Bitdefender researchers recently published a detailed timeline of a Chinese APT espionage attack targeting South Eastern Asian government institutions, revealing a complete picture of how all the tools and backdoors used were tied to each other throughout the entire attack lifecycle.
The goal of this report was to piece together all the forensic evidence to create a case study example, offer a technical analysis of the tools used, and map the tactics techniques and procedures(TTP) employed by the Chinese APT group.
Considering the geopolitical tensions in the South Eastern Asian region, the APT campaign likely aimed at gaining commercial and politically strategic information from government institutions within the region.
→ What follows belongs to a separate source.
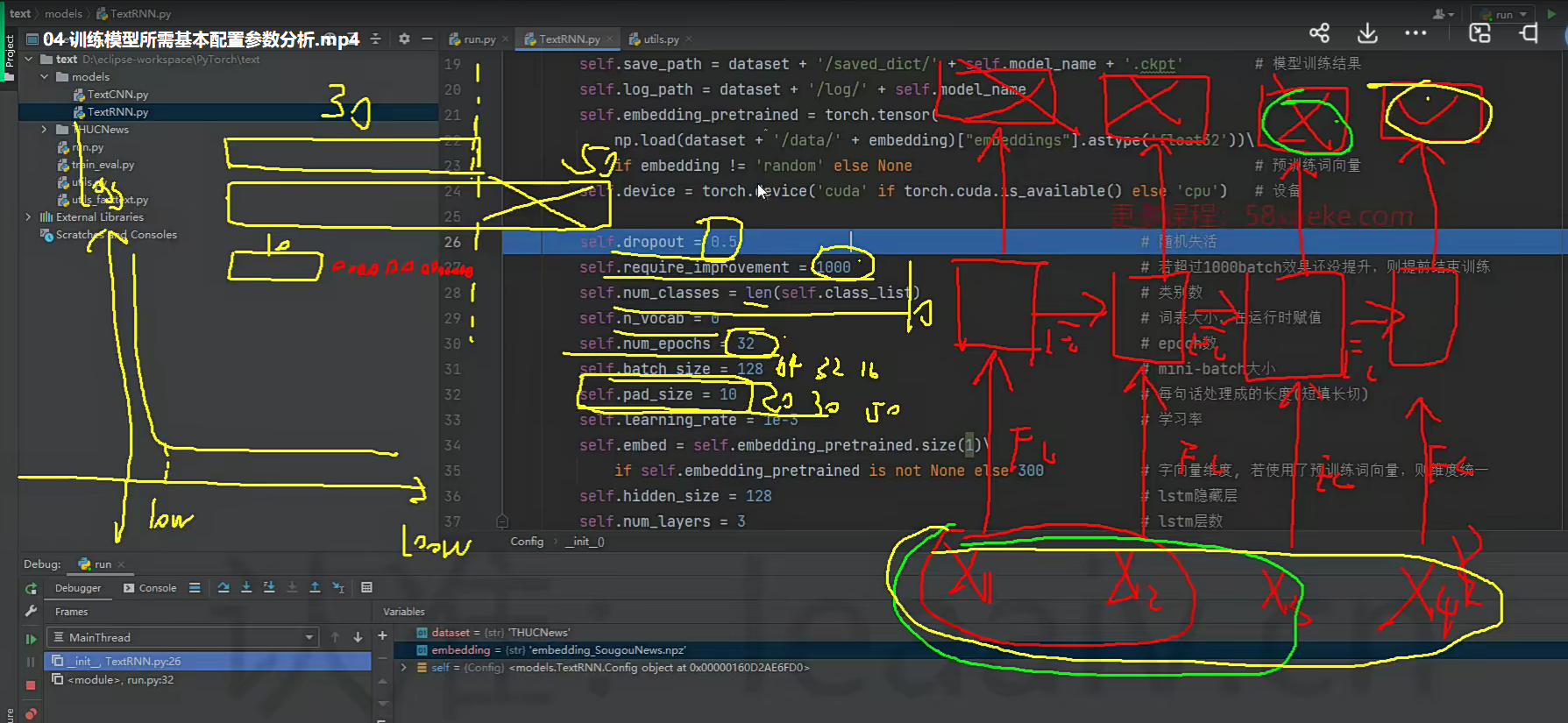
Task: Click the Step Out debugger icon
Action: click(315, 588)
While signs of the attack date back to late 2018 and continue up to 2020, campaign activity and the extensive toolset indicate robust exploration and data collection capabilities focused on data retrieval and exfiltration using a distributed command & control infrastructure.
The three backdoors revealed during the investigation (Chinoxy, PCShare and FunnyDream) and the persistence tactics, which involve digitally signed binaries and sideloading backdoors into memory, reveal the sophistication of the Chinese APT group. Forensic evidence also suggests that threat actors might have compromised domain controllers within the victim’s network and moved laterally across the infrastructure, as over 200 machines showed signs of having various tools associated with the APT group.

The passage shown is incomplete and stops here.